*TEXT EXCERPT*.
● ● ●
Denver Newsroom, May 19, 2020 / 07:10 pm MT (CNA).- A forthcoming documentary is expected to show that Norma McCorvey, the woman at the center of the Roe vs. Wade Supreme Court decision, was paid by pro-life groups to say things she did not believe in opposition to abortion.

A priest who says he was close to her for decades told CNA that while McCorvey was a complicated person, he believes her pro-life convictions were sincere.

“This is my deathbed confession,” Norma McCorvey says in a trailer for “AKA Jane Roe,” an FX documentary premiering Friday. Interviews with McCorvey were filmed before her 2017 death.

When she died, McCorvey had been in the spotlight, and at the center of the nation’s divide over abortion, for decades. Born in 1947 in eastern Louisiana, McCorvey moved to Houston as a child, and endured an unstable and abusive family life. She spent several years living in state-run institutions, and has reported that she was sexually abused as a child.
● ● ●
*PROBLEMS TO WORK ON*.
- a) In the news article about Norma McCorvey, explain how she can appear speaking in a documentary that premieres after her death.
- b) Resume the news article about Norma McCorvey, picking up after its last sentence.

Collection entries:
● ● ●
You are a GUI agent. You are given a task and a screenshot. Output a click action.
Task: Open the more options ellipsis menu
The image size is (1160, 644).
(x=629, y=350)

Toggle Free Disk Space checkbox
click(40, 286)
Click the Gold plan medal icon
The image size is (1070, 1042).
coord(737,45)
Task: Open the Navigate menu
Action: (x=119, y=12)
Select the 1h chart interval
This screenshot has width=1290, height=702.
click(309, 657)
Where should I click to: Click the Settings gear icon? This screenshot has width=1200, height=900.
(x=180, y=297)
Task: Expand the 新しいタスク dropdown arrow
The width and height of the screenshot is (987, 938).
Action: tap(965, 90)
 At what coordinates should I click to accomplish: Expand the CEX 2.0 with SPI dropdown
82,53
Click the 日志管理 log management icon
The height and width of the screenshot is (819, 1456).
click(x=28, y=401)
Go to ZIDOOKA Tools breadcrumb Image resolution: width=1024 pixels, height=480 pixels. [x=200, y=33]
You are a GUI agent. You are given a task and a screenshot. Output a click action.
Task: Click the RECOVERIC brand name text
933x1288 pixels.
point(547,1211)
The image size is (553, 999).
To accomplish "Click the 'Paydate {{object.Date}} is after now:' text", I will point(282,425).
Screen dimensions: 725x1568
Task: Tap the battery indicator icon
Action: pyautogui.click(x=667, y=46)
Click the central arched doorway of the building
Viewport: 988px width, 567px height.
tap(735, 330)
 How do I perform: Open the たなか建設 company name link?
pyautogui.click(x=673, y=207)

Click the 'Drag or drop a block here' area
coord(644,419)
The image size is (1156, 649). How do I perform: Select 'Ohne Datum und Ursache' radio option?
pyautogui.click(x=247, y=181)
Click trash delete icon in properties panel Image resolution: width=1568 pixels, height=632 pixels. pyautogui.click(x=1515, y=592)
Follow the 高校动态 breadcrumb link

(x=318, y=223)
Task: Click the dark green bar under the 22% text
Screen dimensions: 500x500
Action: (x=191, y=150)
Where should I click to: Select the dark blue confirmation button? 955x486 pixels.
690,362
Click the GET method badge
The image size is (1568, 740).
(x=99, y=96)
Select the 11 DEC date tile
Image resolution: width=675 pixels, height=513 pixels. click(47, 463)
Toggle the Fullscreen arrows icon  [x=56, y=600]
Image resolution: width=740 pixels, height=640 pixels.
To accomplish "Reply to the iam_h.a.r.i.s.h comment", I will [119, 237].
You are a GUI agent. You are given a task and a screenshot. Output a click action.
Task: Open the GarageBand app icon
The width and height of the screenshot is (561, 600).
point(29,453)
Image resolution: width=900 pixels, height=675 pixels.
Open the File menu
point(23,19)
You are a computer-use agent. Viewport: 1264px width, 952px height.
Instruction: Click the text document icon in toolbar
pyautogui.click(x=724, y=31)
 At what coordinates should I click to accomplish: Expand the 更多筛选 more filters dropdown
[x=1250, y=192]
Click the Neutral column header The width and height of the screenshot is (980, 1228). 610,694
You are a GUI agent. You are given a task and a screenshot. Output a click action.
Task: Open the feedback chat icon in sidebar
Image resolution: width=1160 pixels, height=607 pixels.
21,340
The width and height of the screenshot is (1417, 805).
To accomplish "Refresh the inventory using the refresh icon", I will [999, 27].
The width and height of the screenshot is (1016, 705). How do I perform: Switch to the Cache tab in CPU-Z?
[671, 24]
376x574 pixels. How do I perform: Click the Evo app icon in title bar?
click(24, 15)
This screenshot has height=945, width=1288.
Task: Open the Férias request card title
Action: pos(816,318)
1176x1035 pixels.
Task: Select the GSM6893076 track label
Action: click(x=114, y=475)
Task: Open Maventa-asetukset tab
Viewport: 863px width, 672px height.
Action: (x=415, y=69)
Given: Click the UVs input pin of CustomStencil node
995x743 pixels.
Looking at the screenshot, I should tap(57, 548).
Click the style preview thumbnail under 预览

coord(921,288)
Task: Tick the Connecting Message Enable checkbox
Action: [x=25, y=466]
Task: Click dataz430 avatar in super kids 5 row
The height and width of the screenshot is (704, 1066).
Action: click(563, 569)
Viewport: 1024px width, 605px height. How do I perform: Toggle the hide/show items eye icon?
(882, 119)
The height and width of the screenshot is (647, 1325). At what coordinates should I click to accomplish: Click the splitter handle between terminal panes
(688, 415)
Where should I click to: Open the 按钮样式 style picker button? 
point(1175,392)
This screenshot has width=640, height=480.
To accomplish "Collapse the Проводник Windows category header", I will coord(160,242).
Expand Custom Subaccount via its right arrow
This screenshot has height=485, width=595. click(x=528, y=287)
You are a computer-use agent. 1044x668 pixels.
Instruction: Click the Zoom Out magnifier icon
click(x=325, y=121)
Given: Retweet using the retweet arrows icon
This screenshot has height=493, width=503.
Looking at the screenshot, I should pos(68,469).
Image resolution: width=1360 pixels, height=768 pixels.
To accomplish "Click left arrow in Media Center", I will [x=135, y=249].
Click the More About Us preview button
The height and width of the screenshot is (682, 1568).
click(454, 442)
● ● ●
*SET OF ANSWERS*.
- a) The interviews with McCorvey for "AKA Jane Roe" were filmed before she died in 2017, so the documentary can show her speaking even though it premieres after her death.

- b)
She married at 16, had a daughter, and then left her husband. By 1969, she had had two children, both of whom had been placed for adoption, and McCorvey was pregnant for a third time. She attempted to procure an abortion, which was illegal in Texas at that time. She filed a lawsuit, which became Roe vs. Wade, and placed her third child for adoption.

McCorvey had by then developed substance abuse problems. She began a lesbian relationship that continued for decades. She claimed at one point that she had become pregnant through rape, but recanted that claim in 1987.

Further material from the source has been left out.